Cuaresma es el tiempo para prepararnos a los acontecimientos centrales de nuestra redención; la Pasión, Muerte y Resurrección del Señor. San Agustín afirma que fuimos creados para el Señor y permanecemos inquietos mientras no volvamos a Dios. El pecado alteró profundamente el orden de la creación; el hombre puso su esperanza en sí mismo y en las cosas creadas y desplazó a Dios de su vida.
La venida de Jesucristo al mundo reimplanta el proyecto de Dios para guiarlo a su destino de unión con Él. Jesús, Cabeza del género humano, asumió toda la realidad humana degradada por el pecado, la hizo suya, y la ofreció filialmente al Padre. El restituyó a cada relación y situación humana a su verdadero sentido, en dependencia a Dios Padre. Este sentido de su venida se realiza con su vida entera, con cada uno de sus misterios, en los que glorifica plenamente al Padre.
La finalidad propia del misterio de la Cruz es borrar el pecado del mundo (cfr. Jn 1, 29), para que se pueda realizar la unión filial de cada uno con Dios. Esta unión es el objetivo del plan divino. (cfr. Rm 8, 28-30). Jesús cancela el pecado del mundo cargándolo sobre sus hombros y anulándolo en la justicia de su corazón santo.

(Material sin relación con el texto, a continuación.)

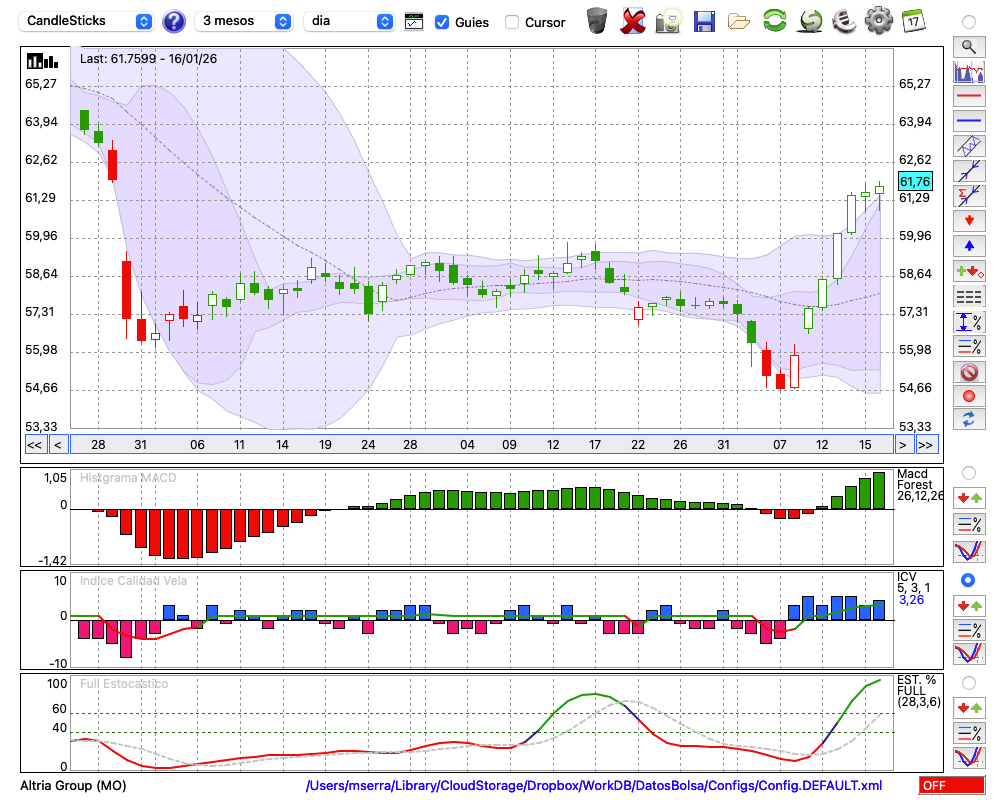1000x800 pixels.
Task: Click the >> scroll-to-end button
Action: tap(927, 444)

¿En qué consiste el misterio de la Cruz? Jesús cargó con nuestros pecados. Lo realizó con su pasión y muerte. Estos hechos, siendo la historia del Hijo de Dios encarnado, tienen un valor y eficacia universales, que alcanzan a toda la raza humana. Jesús fue entregado por el Padre en manos de los pecadores (cfr. Mt 26, 45) y el mismo permitió que la maldad del hombre determinase su suerte; “se humilló y no abrió la boca. Como un cordero al degüello era llevado, y como oveja que ante los que la trasquilan está muda, tampoco él abrió la boca” (Is 53, 7). Aceptó los sufrimientos físicos y morales impuestos por la injusticia de los pecadores y asumió todos los pecados de los hombres, toda ofensa a Dios. Cada agravio humano es, de algún modo, causa de su muerte. El “cargó” con nuestros pecados (cfr. 1P 2, 24) y los eliminó con su entrega. Pues llevó los sufrimientos en la unión obediente y amorosa hacia su Padre y en la justicia inocente, de quien ama al pecador. (cfr. Lc 22, 42; Lc 23, 34); “en sus llagas hemos sido curados”(Is 53, 5).

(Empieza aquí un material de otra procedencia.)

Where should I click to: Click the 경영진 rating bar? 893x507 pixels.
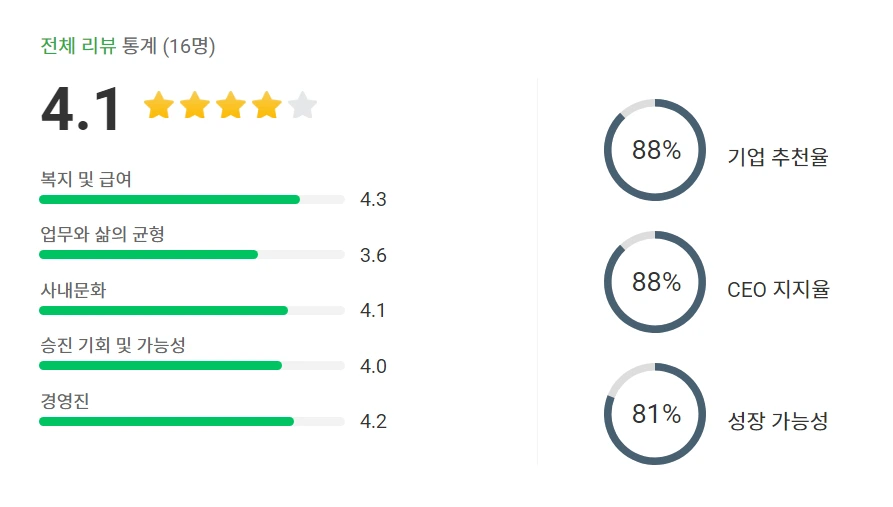coord(192,422)
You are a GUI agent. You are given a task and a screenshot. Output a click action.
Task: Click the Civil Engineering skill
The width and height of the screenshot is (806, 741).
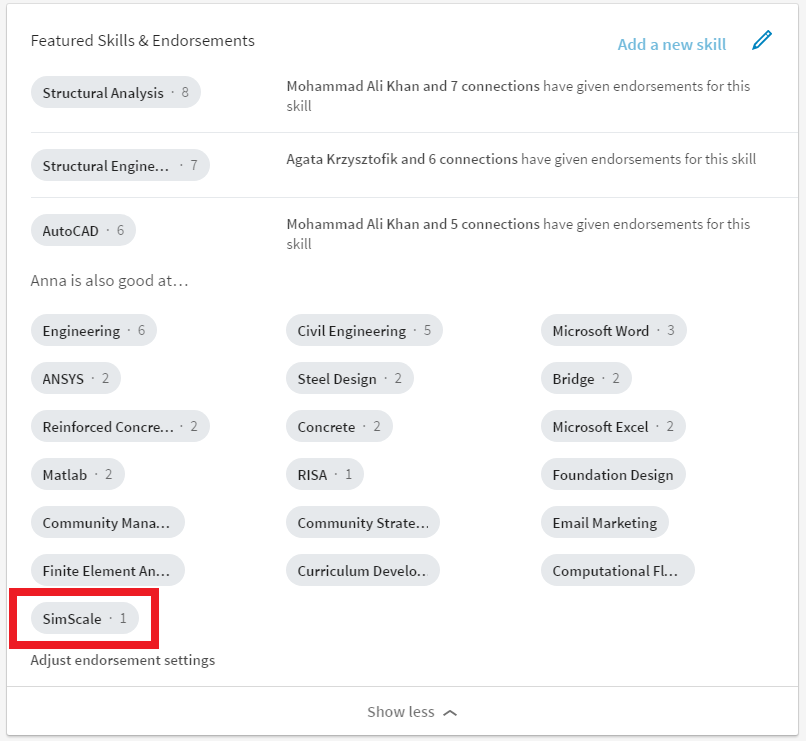(364, 331)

La Cruz revela la misericordia y la justicia de Dios en Jesucristo y su fruto es la eliminación del pecado, que llega a cada persona a través de los sacramentos – sobre todo la Confesión – y se adquiere definitivamente después de esta vida, si fuimos fieles. De su Cruz procede la posibilidad de vivir alejados del pecado y de integrar los sufrimientos y la muerte en el propio camino hacia la santidad. Hay Cruz porque existe el pecado. Pero también porque existe el Amor. La Cruz es fruto del amor de Dios ante el pecado de los hombres y revela la misericordia y justicia de Dios.

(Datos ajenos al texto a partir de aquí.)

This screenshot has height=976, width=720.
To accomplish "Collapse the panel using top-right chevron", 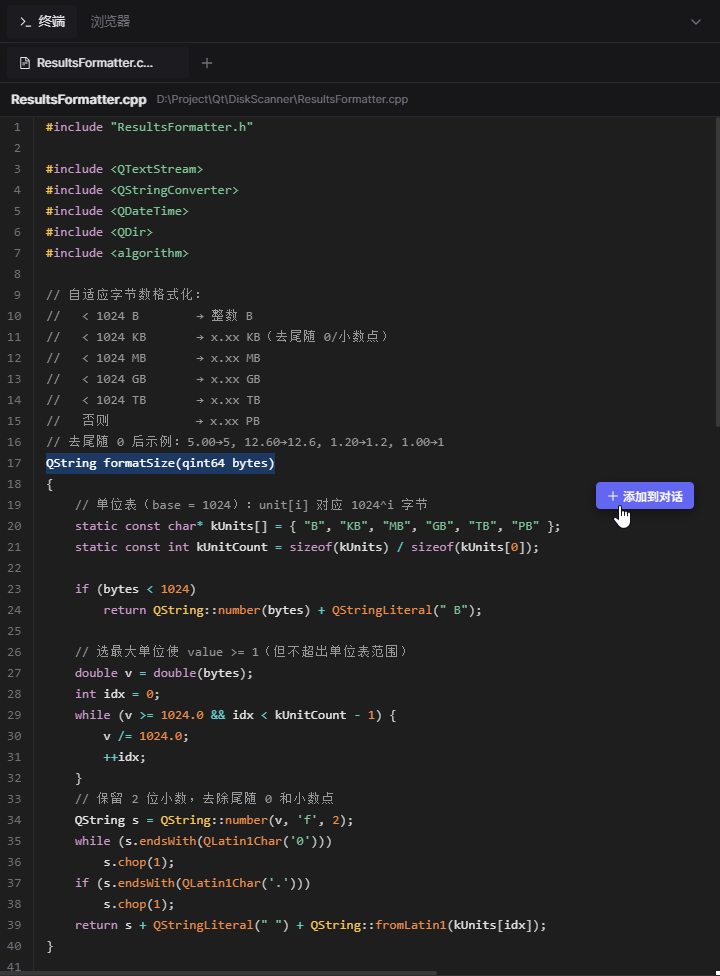I will (696, 22).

La Redención obrada por Cristo en la Cruz se extiende a todo el género humano. Pero es preciso que llegue a aplicarse a cada uno el fruto y los méritos de su Pasión y Muerte, principalmente por medio de la fe y los Sacramentos. Nuestro Señor es el único mediador entre Dios y los hombres (cfr. 1Tm 2, 5). Pero Dios Padre ha querido que fuéramos no sólo redimidos sino también corredentores (cfr. Catecismo, 618). Nos llama a tomar su Cruz y a seguirle (cfr. Mt 16, 24), porque Él «sufrió por nosotros dejándonos ejemplo para que sigamos sus huellas» (1P 2, 21).